Таким образом, православие встало перед проблемой защиты икон с двух прямо противоположных сторон: с одной стороны – от грубого магизма полуязыческой народной веры, с другой – от полного отрицания и уничтожения “ревнителями чистой духовности”. Обе тенденции образовывали своего рода молот и наковальню, между которыми выковывалась в своей кристальной ясности богословская мысль, защищавшая иконопочитание как важнейший элемент православия.

Иконоборческая эпоха делится на два периода: с 726 по 787 г. (от указа Льва Исавра до VII Вселенского собора, созванного при императрице Ирине) и с 813 по 843 г. (с воцарения императора Льва V Армянина до созыва Константинопольского собора, установившего праздник Торжества Православия). Более ста лет продолжавшаяся борьба породила новых мучеников, кровь которых теперь была на руках и совести христиан.

Основной фронт борьбы был сосредоточен в Восточной части Церкви, хотя споры об иконе всколыхнули Церковь по всей ойкумене. На Западе иконоборческие тенденции проявлялись значительно меньше, в силу варварского состояния западных народов. Тем не менее Рим реагировал на события быстро и остро: уже в 727 г. папа Григорий II собрал Собор, который дал ответ на указ Льва Исавра и подтвердил ортодоксальность иконопочитания. Папа отправил Патриарху Константинопольскому послание, которое затем было зачитано на VII Вселенском Соборе и сыграло важную роль. Его преемник – папа Григорий III на Римском Соборе 731 года постановил лишать причастия и отлучать от Церкви тех, кто будет осквернять или оскорблять святые иконы.

Для западной ситуации иконоборческих времен показателен случай с марсельским епископом Серениусом, который приказал убрать иконы из храма под тем предлогом, что народ воздает им неправильное поклонение. На что папа Григорий 1, хваля его за ревность в борьбе с язычеством, но, предостерегая от осквернения святынь, писал, что иконы “выставляются в храмах, дабы неграмотные, смотря на стены, могли читать то, чего не могут читать в книгах”.

- ЗАДАНИЯ -
a – Перепишите из текста об иконоборческой эпохе отрывок от «Таким образом, православие» до «и совести христиан.», ничего не меняя.
b – Определите, согласуются ли с текстом об иконоборческой эпохе следующие утверждения. На каждое ответьте «да» или «нет» и приведите решающие слова текста точной цитатой.
(i) Иконоборческая эпоха шла без перерыва с 726 по 843 г.
(ii) В 727 г. папа Григорий II собрал Собор.
(iii) На Западе иконоборческие тенденции проявлялись сильнее, чем на Востоке.
c – Какой праздник, согласно тексту об иконоборческой эпохе, установил Константинопольский собор?

- СОБРАННЫЕ ДАННЫЕ -
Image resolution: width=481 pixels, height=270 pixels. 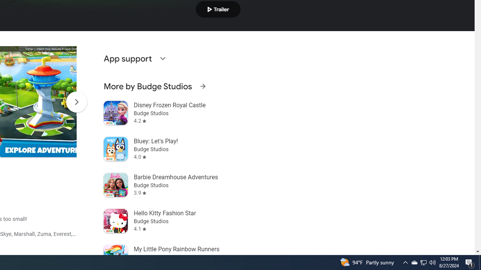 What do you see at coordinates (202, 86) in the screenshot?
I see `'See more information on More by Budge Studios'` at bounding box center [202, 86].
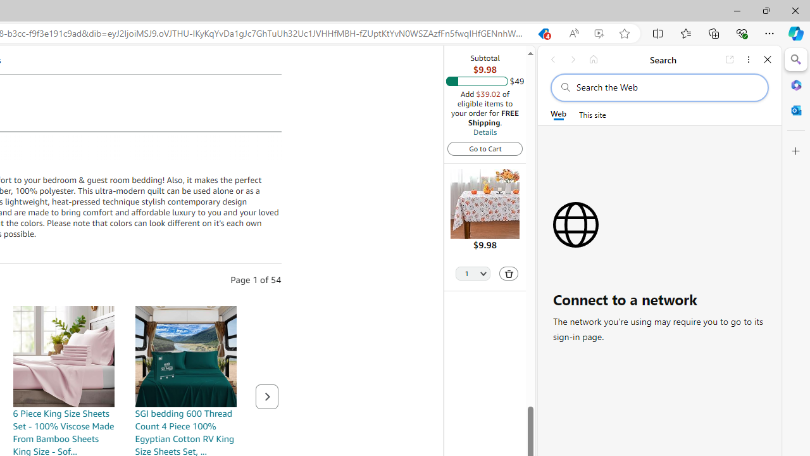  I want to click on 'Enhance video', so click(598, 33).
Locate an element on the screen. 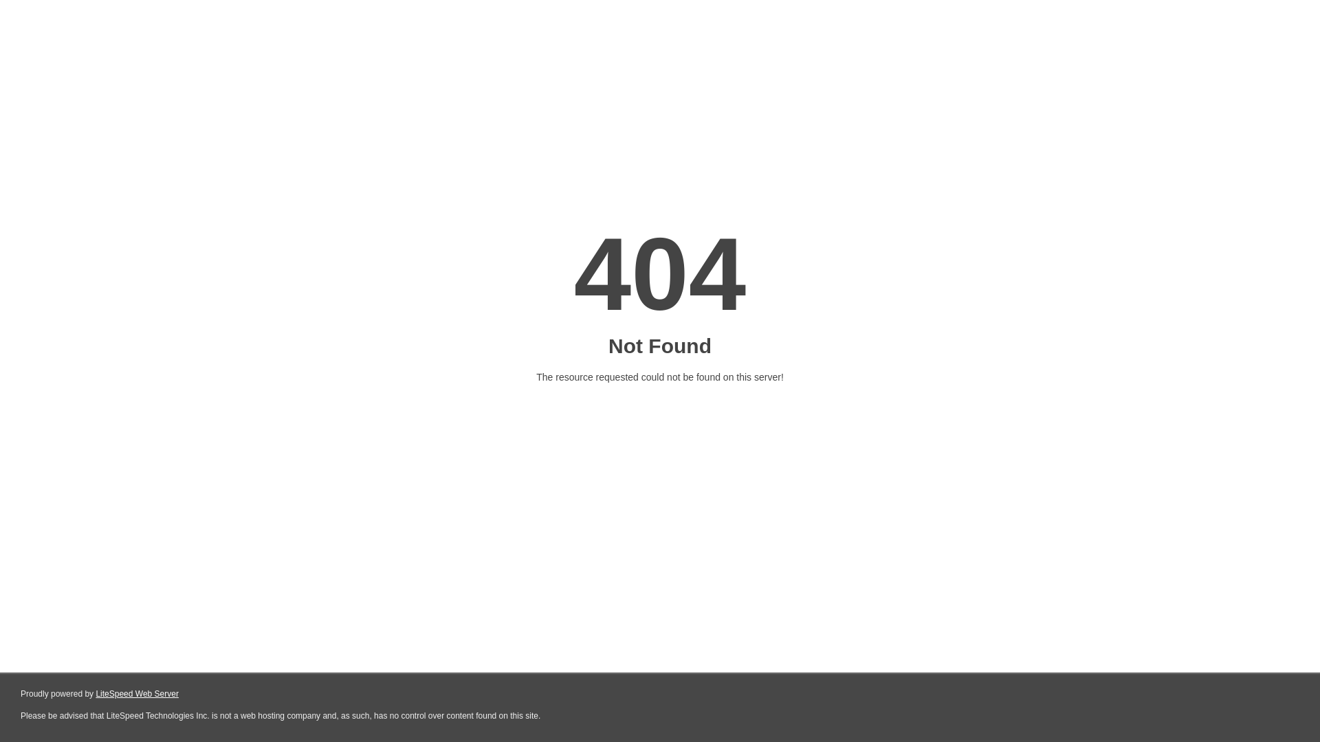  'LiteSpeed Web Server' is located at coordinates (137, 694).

- ОТВЕТЫ -
a –
Таким образом, православие встало перед проблемой защиты икон с двух прямо противоположных сторон: с одной стороны – от грубого магизма полуязыческой народной веры, с другой – от полного отрицания и уничтожения “ревнителями чистой духовности”. Обе тенденции образовывали своего рода молот и наковальню, между которыми выковывалась в своей кристальной ясности богословская мысль, защищавшая иконопочитание как важнейший элемент православия.

Иконоборческая эпоха делится на два периода: с 726 по 787 г. (от указа Льва Исавра до VII Вселенского собора, созванного при императрице Ирине) и с 813 по 843 г. (с воцарения императора Льва V Армянина до созыва Константинопольского собора, установившего праздник Торжества Православия). Более ста лет продолжавшаяся борьба породила новых мучеников, кровь которых теперь была на руках и совести христиан.

b –
(i) Нет: «Иконоборческая эпоха делится на два периода: с 726 по 787 г. (от указа Льва Исавра до VII Вселенского собора, созванного при императрице Ирине) и с 813 по 843 г.»
(ii) Да: «уже в 727 г. папа Григорий II собрал Собор».
(iii) Нет: «На Западе иконоборческие тенденции проявлялись значительно меньше».

c – Праздник Торжества Православия.